103    Ces considérations sont incidemment corroborées par le CRU dans le cadre de sa réponse aux quatrième et cinquième moyens. Dans ces moyens, la requérante conteste des éléments précis du calcul de sa contribution, en invoquant, notamment, son prétendument bon profil de risque qui ressortirait d’une comparaison, opérée par elle, de ses données financières avec des données d’autres établissements. Le CRU écarte cette comparaison au motif qu’elle n’équivaut pas à l’analyse exhaustive réalisée par lui conformément à la réglementation. Or, le Tribunal ne peut que constater, s’agissant de cette réponse du CRU, que précisément, la requérante est dans l’impossibilité d’accéder aux données précises et exhaustives qui lui permettraient de procéder à une telle analyse.

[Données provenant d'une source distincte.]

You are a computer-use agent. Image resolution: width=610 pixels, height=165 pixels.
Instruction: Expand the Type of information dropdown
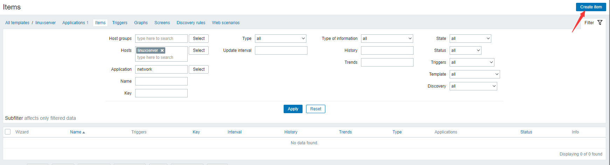pyautogui.click(x=387, y=39)
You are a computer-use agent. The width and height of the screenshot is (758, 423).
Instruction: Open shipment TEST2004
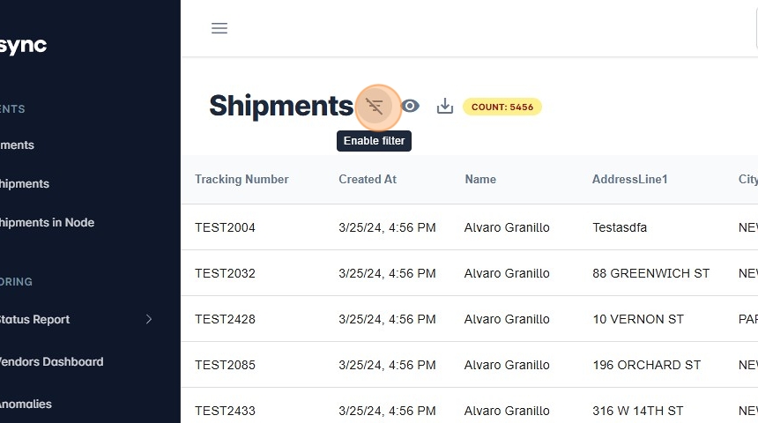point(225,227)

104    En outre, dans la mesure où, dans le cadre de sa réponse au cinquième moyen, le CRU insiste sur le fait que les montants du multiplicateur d’ajustement en fonction du profil de risque, appliqués dans le cas de la requérante, « reste[nt] dans les limites prescrites par l’article 9, paragraphe 3, du règlement délégué [2015/63], à savoir entre 0,8 et 1,5 », il convient de relever que cette insistance ne répond pas aux préoccupations de la requérante. Ces préoccupations ne sont pas de savoir si le multiplicateur reste dans les limites susvisées, ce que la motivation fournie permet de constater, mais si ce multiplicateur ne comporte pas d’erreur à l’intérieur de ces limites, tenant compte de ce que, selon ce qui est indiqué dans le document intitulé « Détails du calcul », la fourchette prévue à la disposition précitée représente, en ce qui concerne le montant de la contribution de la requérante, une différence de [confidentiel] (1).

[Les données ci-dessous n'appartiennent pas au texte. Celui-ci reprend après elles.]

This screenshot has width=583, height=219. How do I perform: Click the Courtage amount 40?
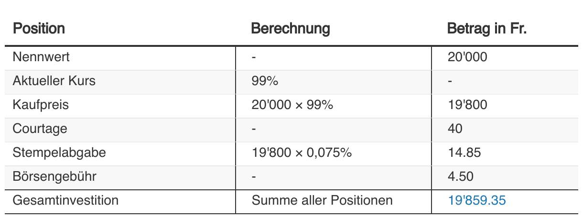[x=455, y=129]
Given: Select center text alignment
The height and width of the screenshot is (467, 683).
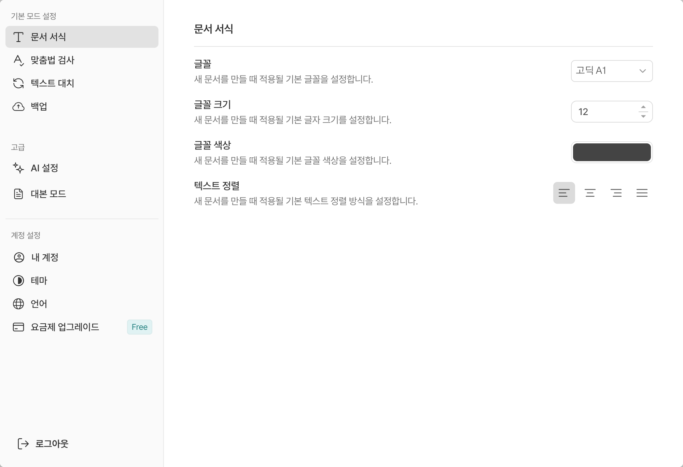Looking at the screenshot, I should [x=590, y=193].
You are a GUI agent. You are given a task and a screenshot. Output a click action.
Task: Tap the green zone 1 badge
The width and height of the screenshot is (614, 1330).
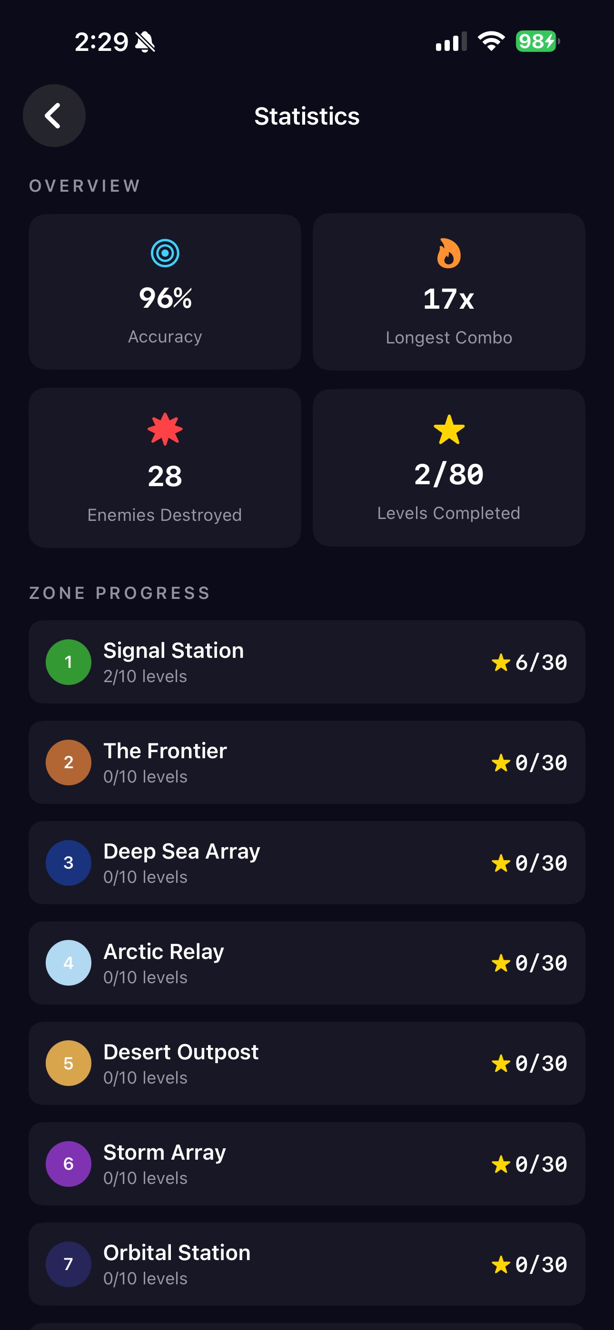coord(68,662)
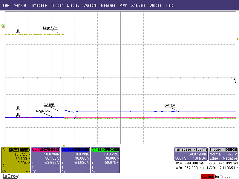
Task: Open the File menu
Action: click(x=6, y=5)
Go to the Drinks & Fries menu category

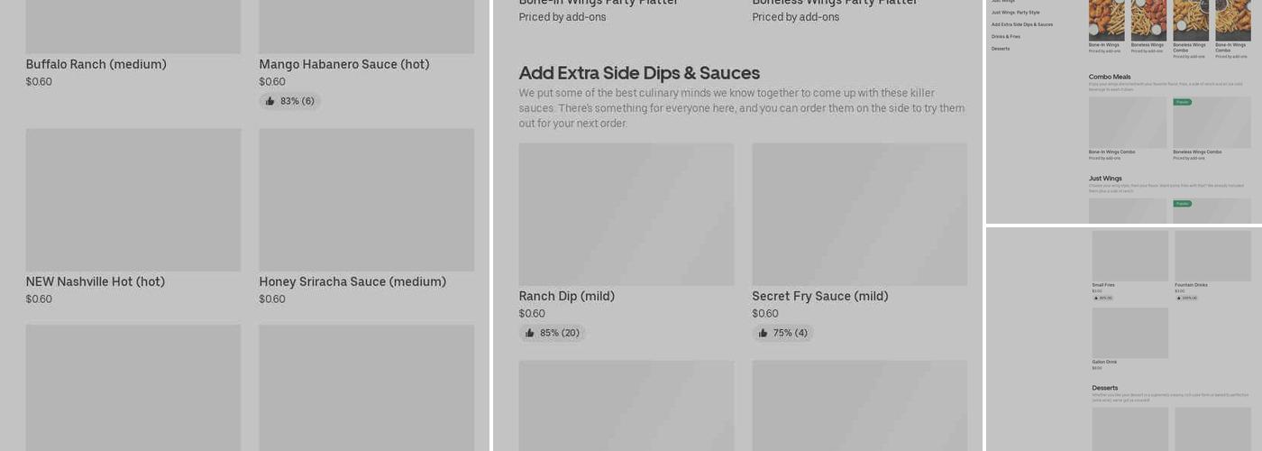1006,37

105    Quant au tableau publié par le CRU sur son site Internet et mentionné par lui également dans sa réponse au cinquième moyen, il n’apporte rien à cet égard. Ce tableau indique le nombre d’établissements qui se sont vu appliquer les montants du multiplicateur d’ajustement en fonction du profil du risque dans le contexte de la zone euro dans les intervalles entre 0,8 et 0,9, entre 0,9 et 1, etc. jusqu’à entre 1,4 et 1,5. Comme l’annexe de la décision attaquée, ce tableau ne fournit qu’une information partielle sur le calcul de la contribution ex ante, puisqu’il ne concerne que le multiplicateur d’ajustement en fonction du profil de risque dans le contexte européen. Ce tableau – publié au demeurant après l’introduction du présent recours – ne permet pas de vérifier l’exactitude du calcul dudit multiplicateur dans le cas de la requérante et, par voie de conséquence, de sa contribution.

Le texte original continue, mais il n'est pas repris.